2.1.2. Study 2: PGES following generalized seizures induced by ECT

These data were obtained as part of an investigation on the recovery of EEG markers and cognition following ECT-induced seizures (RCC2, ClinicalTrials.gov NCT02761330) (Palanca et al., 2018). Fifteen patients with treatment-resistant unipolar or bipolar depression were recruited, with data acquisition between May 2016 and August 2018. These adult participants were fluent in English and able to provide written informed consent. Potential participants were excluded if they had 1) cognitive impairment sufficient to impair testing prior to ECT, 2) a diagnosis of schizophrenia or schizoaffective disorder, 3) blindness or deafness, or 4) an inadequate seizure during etomidate general anesthesia, defined as bilateral spike-and-wave complexes present for less than 10 seconds. For Study 2, the median age of participants was 37 years (IQR 30–47) with 36% males (4 out of 11). All patients, referred for right unilateral (RUL) ECT, underwent an initial dose-charge titration session under etomidate general anesthesia (0.2 mg/kg bolus) as per protocol for standard of care ECT. A Thymatron System IV was used to deliver RUL ECT, using a current of 0.9 amperes and a pulse width of 0.3 milliseconds. During dose-charge titration, charge was increased until production of seizure (5% total charge: 24.9 millicoulombs, 10 Hz stimulation, 4.6 second duration; 10% total charge: 50.8 millicoulombs, 20 Hz stimulation, 4.65 second duration, 15% total charge: 75.6 millicoulombs, 20 Hz stimulation, 6.98 second duration). During subsequent treatments, patients received six times the charge effective for inducing a generalized seizure during the dose-charge titration session. Patients then participated in a blinded cross-over design, with a goal of two sessions per condition. The three conditions included: ECT following 0.2 mg/kg bolus of etomidate, ECT following 2–2.5 mg/kg bolus of ketamine, or sham ECT following 2–2.5 mg/kg bolus of ketamine in which no seizures were induced. EEG data in this study were culled from 50 sessions in which seizures were recorded from 11 patients.
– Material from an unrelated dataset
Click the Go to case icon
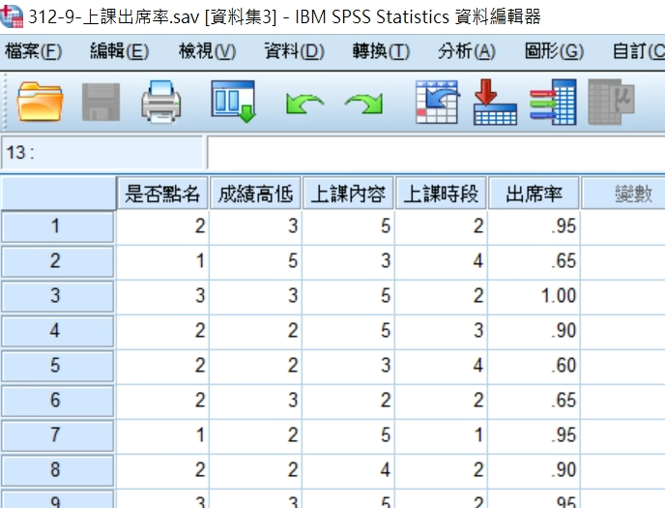Viewport: 665px width, 508px height. [436, 102]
Both Study 1 and Study 2 received ethics committee approval independently. Written informed consent was obtained from each participant prior to study procedures.

2.2. EEG acquisition and pre-processing

EEG acquisition was performed using 32-, 64-, or 128-electrode Geodesics Sensor Nets (Magstim, Eden Prairie, MN, USA). Sensors were filled with Elefix electrode paste (Nihon Kohden America, Inc., Irvine, CA, USA). Recordings (500 Hz sampling, Cz reference) were processed using EEGLAB (Delorme and Makeig, 2004) in MATLAB (MathWorks, Natick, MA). For noise analysis, recordings were performed with melons instrumented for high-density EEG, as phantoms. Pre-processing included 1–70 Hz bandpass filtering using a Butterworth IIR filter, 60-Hz notch filtering, and temporal downsampling to 250 Hz. Visual inspection allowed the removal of bad channels, which were subsequently estimated using spherical spline interpolation. Independent component analysis (ICA), using the EEGLAB plugin, allowed detection and removal of electrocardiographic artifacts.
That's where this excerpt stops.